● QUESTIONS ON THE MATERIAL
1. Print the Spore excerpt from "I have eschewed" down to "life and existence.", word for word.
2. Keep writing the Spore excerpt, starting right after its last sentence.

When put into practice, the game’s philosophy of maintaining life could inspire questions behind our own development as a species. Spore will be available on September 7th. Download the Creature Creator for free.

 

Comments

Gaming worth our time?

I have eschewed video gaming for years as a pointless drain of my time, money, and energy. But after watching this Spore demo presentation by Will Wright a few years ago, I thought I might have to make an exception. This is a truly incredible project. The object is to fluidly create your own universe of lifeforms, fom the cellular stage through evolutionary strata into the realms of UFOs and intergalactic community-building. In order to thrive and flourish as a species/planet, peaceful and sustainable practices are paramount. The micro-to-macro scope of the gameplay promises to inspire myopic minds to ponder the infinite breadth of life and existence.

The "procedural music" soundtrack to the game was designed by none other than Brian Eno. As edits and alterations are made by the player to the Spore creations/universe, subtle changes in the ambient score follow.

I doubt I'll give in and dedicate a few months of my life to Spore, but I do hope this game finds a wide audience among gamers.

sounds good, but...

go read the message boards at amazon.com - the game (and the free demo) is packed with what amounts to spyware...seems to be a pretty big debate by the hardcore gamers on how to deal with such a blatant invasion of privacy

 

it's a shame though - like ST, i remember seeing early demos of the game years ago, and have been anticipating it's release ever since...never thought i'd have to debate the purchase on ethical grounds!

● ENTRIES SHOWN

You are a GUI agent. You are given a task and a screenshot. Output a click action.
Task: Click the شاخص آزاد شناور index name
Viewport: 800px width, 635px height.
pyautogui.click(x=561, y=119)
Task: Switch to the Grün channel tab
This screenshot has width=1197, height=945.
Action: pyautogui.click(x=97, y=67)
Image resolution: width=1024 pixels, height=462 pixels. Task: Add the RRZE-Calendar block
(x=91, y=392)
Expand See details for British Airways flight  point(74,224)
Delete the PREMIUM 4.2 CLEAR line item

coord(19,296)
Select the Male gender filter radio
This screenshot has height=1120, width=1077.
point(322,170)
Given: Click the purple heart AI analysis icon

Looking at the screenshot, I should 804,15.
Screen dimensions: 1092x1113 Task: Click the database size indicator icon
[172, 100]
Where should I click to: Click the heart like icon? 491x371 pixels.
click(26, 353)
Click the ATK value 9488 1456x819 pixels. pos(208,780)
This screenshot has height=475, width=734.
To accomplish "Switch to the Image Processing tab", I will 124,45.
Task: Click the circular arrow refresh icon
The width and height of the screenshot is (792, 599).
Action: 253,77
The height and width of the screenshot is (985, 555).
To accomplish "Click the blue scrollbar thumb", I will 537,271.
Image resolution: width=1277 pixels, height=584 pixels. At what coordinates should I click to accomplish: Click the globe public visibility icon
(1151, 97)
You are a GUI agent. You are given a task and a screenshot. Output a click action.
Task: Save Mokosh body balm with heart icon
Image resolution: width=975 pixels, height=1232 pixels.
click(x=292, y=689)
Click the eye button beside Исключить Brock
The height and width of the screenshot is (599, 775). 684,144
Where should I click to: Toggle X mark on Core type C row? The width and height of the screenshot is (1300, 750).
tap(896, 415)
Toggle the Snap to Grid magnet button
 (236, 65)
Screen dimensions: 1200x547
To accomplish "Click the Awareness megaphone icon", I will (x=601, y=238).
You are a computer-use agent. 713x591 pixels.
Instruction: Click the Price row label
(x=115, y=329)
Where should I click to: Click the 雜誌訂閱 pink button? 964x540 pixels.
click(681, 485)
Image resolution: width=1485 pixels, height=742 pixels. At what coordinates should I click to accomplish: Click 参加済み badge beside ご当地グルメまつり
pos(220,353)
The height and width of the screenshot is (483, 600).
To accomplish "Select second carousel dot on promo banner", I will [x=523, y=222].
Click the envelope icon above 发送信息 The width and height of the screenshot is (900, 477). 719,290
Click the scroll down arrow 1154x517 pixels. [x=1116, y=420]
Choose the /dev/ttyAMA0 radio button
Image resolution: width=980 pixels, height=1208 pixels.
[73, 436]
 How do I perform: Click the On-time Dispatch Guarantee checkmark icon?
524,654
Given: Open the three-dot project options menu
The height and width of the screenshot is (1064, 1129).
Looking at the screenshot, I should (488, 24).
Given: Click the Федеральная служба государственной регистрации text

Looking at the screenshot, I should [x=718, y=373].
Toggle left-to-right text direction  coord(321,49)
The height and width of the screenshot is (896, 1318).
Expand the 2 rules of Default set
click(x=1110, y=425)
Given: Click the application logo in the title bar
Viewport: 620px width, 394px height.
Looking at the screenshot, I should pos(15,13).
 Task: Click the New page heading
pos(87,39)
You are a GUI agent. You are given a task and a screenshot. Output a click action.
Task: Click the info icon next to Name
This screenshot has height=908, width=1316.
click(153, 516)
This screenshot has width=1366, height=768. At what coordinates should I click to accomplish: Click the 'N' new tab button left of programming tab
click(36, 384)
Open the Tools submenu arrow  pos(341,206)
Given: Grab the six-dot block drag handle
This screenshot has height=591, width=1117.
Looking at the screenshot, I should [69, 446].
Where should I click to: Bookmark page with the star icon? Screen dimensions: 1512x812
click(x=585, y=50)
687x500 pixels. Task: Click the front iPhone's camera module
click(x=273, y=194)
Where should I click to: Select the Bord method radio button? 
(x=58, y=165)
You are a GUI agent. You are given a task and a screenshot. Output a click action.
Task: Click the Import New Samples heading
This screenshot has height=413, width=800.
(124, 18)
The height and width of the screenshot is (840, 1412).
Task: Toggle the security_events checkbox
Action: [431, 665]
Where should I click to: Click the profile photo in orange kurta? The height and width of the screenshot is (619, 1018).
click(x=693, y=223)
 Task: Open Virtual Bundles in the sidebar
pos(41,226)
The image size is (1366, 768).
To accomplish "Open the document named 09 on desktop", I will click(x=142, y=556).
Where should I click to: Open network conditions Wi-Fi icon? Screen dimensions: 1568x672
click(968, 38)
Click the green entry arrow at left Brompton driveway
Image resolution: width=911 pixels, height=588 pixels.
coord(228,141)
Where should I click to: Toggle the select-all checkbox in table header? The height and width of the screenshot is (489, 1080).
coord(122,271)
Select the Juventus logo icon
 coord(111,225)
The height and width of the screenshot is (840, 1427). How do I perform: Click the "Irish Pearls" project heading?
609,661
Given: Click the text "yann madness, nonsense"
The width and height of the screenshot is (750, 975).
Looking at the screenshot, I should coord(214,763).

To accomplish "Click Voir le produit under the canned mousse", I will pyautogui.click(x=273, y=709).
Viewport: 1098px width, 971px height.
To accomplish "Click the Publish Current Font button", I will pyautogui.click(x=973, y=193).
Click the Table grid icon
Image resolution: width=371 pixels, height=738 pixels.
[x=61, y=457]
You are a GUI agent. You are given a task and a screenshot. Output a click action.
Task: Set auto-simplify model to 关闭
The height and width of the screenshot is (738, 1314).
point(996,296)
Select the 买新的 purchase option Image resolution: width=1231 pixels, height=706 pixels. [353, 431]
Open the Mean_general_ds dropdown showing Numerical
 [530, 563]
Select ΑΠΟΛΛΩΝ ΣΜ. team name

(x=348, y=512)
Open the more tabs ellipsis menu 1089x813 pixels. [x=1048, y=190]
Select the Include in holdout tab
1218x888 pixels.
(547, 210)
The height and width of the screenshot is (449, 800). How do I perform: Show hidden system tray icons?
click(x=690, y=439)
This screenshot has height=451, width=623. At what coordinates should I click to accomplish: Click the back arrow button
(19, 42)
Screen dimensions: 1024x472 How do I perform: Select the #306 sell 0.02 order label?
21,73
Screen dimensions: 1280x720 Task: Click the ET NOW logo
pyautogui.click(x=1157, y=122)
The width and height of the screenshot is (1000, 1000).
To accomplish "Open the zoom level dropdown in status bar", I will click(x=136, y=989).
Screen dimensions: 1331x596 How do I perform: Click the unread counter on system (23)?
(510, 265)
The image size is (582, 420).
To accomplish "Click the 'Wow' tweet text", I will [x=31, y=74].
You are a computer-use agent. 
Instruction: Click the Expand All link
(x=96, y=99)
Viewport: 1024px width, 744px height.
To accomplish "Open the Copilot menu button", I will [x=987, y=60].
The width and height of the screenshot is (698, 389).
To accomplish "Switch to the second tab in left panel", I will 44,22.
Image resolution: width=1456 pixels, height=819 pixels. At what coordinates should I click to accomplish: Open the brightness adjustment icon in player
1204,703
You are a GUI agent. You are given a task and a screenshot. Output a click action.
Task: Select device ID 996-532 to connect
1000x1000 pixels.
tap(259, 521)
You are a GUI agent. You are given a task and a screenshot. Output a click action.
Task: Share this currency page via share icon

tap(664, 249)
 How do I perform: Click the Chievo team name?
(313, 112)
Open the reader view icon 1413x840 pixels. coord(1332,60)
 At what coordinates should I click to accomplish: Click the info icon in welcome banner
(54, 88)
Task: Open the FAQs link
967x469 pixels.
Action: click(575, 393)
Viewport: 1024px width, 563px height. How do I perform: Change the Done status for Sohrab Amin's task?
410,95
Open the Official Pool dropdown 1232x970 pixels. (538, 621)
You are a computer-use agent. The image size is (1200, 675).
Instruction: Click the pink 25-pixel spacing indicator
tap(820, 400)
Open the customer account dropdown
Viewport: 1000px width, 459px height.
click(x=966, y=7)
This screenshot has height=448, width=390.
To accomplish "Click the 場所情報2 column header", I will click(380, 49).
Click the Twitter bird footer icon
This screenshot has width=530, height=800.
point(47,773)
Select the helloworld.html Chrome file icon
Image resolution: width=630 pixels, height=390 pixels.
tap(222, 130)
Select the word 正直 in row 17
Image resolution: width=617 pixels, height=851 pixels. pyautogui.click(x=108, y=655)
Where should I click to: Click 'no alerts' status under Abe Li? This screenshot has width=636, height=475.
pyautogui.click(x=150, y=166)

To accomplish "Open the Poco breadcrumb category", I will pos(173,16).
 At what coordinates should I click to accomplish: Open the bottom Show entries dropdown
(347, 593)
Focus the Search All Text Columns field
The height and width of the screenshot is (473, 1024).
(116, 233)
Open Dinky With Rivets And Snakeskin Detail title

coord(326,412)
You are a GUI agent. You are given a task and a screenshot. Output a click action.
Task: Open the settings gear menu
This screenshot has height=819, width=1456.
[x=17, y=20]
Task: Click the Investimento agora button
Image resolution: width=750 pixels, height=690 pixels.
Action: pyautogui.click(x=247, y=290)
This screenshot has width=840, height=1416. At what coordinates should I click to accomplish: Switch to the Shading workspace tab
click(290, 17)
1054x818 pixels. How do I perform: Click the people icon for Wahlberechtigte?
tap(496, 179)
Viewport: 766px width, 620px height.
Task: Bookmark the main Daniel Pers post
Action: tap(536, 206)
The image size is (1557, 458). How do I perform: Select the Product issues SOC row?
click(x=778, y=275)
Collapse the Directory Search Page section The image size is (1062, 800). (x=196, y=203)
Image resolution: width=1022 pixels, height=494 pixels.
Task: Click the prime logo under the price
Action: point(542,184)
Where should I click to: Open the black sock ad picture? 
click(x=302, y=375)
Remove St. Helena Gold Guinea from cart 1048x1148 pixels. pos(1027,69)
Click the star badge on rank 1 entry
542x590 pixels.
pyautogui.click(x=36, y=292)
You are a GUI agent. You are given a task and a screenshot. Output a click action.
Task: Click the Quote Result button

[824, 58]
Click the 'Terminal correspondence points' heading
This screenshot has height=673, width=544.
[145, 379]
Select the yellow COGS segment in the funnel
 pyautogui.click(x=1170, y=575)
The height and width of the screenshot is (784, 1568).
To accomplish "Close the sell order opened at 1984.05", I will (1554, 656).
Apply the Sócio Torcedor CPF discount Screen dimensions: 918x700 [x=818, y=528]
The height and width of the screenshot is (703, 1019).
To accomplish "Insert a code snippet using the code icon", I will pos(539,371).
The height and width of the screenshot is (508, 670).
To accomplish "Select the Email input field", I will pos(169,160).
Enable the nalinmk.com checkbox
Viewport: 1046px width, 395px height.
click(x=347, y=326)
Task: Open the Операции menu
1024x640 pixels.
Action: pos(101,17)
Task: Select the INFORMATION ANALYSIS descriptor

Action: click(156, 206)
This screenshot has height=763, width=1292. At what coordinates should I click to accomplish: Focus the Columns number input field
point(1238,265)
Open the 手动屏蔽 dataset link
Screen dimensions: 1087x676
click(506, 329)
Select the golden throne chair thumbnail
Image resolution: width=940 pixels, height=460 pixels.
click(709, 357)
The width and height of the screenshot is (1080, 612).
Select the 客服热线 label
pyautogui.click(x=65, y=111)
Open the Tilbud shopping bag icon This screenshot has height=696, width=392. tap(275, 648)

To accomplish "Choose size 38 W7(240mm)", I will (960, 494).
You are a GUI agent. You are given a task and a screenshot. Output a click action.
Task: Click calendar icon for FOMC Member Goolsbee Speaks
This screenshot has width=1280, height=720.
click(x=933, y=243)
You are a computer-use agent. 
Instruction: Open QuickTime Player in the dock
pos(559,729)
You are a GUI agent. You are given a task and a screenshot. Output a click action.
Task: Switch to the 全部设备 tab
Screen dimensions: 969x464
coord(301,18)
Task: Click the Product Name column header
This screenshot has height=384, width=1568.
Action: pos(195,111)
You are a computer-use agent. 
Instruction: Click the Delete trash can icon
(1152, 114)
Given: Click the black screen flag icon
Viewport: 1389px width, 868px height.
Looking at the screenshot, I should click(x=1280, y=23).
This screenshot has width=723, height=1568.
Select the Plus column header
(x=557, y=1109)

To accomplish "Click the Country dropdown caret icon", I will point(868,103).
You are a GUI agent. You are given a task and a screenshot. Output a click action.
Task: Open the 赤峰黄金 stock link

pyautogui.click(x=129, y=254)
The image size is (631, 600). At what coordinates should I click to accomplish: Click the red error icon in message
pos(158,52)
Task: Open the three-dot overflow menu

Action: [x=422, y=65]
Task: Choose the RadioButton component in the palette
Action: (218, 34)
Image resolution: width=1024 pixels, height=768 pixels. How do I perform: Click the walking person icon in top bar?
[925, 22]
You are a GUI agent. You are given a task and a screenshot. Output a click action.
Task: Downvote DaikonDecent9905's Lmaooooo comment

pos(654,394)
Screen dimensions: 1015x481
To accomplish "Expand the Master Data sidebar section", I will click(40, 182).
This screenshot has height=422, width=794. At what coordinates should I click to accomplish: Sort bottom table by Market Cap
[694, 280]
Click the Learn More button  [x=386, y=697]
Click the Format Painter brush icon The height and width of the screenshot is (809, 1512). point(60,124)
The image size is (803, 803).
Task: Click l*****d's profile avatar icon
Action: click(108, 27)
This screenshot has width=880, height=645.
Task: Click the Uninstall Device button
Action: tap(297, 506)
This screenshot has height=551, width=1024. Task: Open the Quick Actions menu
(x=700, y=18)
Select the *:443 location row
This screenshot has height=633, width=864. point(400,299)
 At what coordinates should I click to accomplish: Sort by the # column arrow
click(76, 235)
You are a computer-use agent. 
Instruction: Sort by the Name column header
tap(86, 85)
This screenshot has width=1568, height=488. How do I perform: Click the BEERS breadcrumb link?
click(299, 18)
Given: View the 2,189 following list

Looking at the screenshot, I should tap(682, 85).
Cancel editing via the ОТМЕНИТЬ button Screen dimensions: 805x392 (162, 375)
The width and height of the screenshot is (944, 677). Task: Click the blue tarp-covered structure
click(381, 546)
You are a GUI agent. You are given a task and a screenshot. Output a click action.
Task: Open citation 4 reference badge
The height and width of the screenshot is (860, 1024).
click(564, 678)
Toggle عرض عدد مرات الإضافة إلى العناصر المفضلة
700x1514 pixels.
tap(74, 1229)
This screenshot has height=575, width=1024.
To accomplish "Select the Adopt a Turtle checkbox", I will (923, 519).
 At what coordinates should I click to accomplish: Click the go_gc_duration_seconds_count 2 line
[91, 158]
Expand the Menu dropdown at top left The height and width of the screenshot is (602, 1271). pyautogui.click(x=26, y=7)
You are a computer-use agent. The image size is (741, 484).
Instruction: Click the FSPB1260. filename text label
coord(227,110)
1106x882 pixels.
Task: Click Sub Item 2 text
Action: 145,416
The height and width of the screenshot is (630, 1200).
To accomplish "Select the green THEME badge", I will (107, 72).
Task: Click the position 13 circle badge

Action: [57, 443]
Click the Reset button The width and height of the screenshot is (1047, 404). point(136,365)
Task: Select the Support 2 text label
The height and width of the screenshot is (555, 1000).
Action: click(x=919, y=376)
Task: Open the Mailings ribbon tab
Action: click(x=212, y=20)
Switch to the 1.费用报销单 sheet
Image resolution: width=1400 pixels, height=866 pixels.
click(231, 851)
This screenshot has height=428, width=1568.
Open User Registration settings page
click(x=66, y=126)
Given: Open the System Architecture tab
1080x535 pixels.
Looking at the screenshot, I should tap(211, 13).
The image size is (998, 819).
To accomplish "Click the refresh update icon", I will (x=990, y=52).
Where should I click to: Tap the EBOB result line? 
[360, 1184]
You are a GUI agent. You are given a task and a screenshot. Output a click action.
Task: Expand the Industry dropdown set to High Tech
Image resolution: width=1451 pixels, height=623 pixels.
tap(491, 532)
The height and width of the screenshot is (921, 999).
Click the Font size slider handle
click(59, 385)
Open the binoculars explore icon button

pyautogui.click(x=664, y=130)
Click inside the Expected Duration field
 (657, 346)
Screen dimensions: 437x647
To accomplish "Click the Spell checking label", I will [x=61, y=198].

● REPLIES
1.
I have eschewed video gaming for years as a pointless drain of my time, money, and energy. But after watching this Spore demo presentation by Will Wright a few years ago, I thought I might have to make an exception. This is a truly incredible project. The object is to fluidly create your own universe of lifeforms, fom the cellular stage through evolutionary strata into the realms of UFOs and intergalactic community-building. In order to thrive and flourish as a species/planet, peaceful and sustainable practices are paramount. The micro-to-macro scope of the gameplay promises to inspire myopic minds to ponder the infinite breadth of life and existence.

2.
That's a very good point,

That's a very good point, but this type of spyware is everywhere... i would rather take the risk to connect in such a potentially imaginative community, especially this late in the game.

is multiplayer "reality gaming" next?

Though I too can't see myself spending months playing Spore, I do wonder what potential this quality of multiplayer gaming might hold for us in the near future. Rather than creating an alternative reality to spend one's time shaping and exploring, what if multiplayer online games cold shift their focus to life on Earth as it is now, allowing us to shape our common experience in uncommon ways? In other words, if the internet is to play a central role in replacing our current unsustainable government in the U.S., would a multiplayer computer application, somewhat like Spore perhaps, become a means for realizing and articulating our collective vision in real time?

Yup

Word! (that's like lingo innit) and thanks for the tip on Panarchy, i'm reading about it currently. I was thinking when walking my lupine derivative today that we may need to arrange an agreement between them that wants to jack-in essentially full time and those that want to maintain their place in the garden.

A weed in the narcissist's garden.

http://decontaminated-continuum.blogspot.com/

...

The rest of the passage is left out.